---------- RECORDS PROVIDED
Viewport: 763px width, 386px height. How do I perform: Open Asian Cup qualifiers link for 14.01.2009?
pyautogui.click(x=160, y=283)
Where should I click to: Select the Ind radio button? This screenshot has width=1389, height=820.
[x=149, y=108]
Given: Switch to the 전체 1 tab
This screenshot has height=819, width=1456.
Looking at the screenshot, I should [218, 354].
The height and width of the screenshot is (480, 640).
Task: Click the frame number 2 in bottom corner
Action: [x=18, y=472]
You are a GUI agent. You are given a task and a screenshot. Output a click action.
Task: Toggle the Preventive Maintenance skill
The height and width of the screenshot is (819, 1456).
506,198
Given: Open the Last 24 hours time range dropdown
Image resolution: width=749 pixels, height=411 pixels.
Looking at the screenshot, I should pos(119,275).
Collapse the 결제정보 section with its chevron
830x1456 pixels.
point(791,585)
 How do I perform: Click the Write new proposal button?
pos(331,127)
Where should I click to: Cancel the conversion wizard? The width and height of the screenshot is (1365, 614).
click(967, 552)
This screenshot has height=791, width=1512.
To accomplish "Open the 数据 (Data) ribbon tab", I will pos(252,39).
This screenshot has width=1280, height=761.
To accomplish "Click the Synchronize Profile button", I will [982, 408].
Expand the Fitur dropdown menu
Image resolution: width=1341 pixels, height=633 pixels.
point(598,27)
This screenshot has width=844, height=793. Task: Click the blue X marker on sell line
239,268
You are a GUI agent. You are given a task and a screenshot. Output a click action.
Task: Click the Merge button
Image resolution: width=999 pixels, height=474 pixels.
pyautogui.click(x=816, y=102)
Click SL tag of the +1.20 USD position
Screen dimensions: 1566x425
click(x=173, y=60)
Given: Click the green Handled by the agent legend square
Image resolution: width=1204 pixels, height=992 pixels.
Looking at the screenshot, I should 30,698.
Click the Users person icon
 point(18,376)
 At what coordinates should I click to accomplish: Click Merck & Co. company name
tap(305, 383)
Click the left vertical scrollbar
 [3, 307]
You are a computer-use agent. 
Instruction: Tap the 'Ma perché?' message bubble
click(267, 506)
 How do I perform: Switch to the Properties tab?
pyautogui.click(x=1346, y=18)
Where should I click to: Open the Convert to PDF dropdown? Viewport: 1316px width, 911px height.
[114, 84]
--------------------
_EXERCISE AIM_
Quote every line of the material above word for word, with no changes.

_RESPONSE TO THE TASK_
Viewport: 763px width, 386px height. How do I perform: Open Asian Cup qualifiers link for 14.01.2009?
pyautogui.click(x=160, y=283)
Where should I click to: Select the Ind radio button? This screenshot has width=1389, height=820.
[x=149, y=108]
Given: Switch to the 전체 1 tab
This screenshot has height=819, width=1456.
Looking at the screenshot, I should [218, 354].
The height and width of the screenshot is (480, 640).
Task: Click the frame number 2 in bottom corner
Action: [x=18, y=472]
You are a GUI agent. You are given a task and a screenshot. Output a click action.
Task: Toggle the Preventive Maintenance skill
The height and width of the screenshot is (819, 1456).
506,198
Given: Open the Last 24 hours time range dropdown
Image resolution: width=749 pixels, height=411 pixels.
Looking at the screenshot, I should pos(119,275).
Collapse the 결제정보 section with its chevron
830x1456 pixels.
point(791,585)
 How do I perform: Click the Write new proposal button?
pos(331,127)
Where should I click to: Cancel the conversion wizard? The width and height of the screenshot is (1365, 614).
click(967, 552)
This screenshot has height=791, width=1512.
To accomplish "Open the 数据 (Data) ribbon tab", I will pos(252,39).
This screenshot has width=1280, height=761.
To accomplish "Click the Synchronize Profile button", I will [982, 408].
Expand the Fitur dropdown menu
Image resolution: width=1341 pixels, height=633 pixels.
point(598,27)
This screenshot has width=844, height=793. Task: Click the blue X marker on sell line
239,268
You are a GUI agent. You are given a task and a screenshot. Output a click action.
Task: Click the Merge button
Image resolution: width=999 pixels, height=474 pixels.
pyautogui.click(x=816, y=102)
Click SL tag of the +1.20 USD position
Screen dimensions: 1566x425
click(x=173, y=60)
Given: Click the green Handled by the agent legend square
Image resolution: width=1204 pixels, height=992 pixels.
Looking at the screenshot, I should 30,698.
Click the Users person icon
 point(18,376)
 At what coordinates should I click to accomplish: Click Merck & Co. company name
tap(305, 383)
Click the left vertical scrollbar
 [3, 307]
You are a computer-use agent. 
Instruction: Tap the 'Ma perché?' message bubble
click(267, 506)
 How do I perform: Switch to the Properties tab?
pyautogui.click(x=1346, y=18)
Where should I click to: Open the Convert to PDF dropdown? Viewport: 1316px width, 911px height.
[114, 84]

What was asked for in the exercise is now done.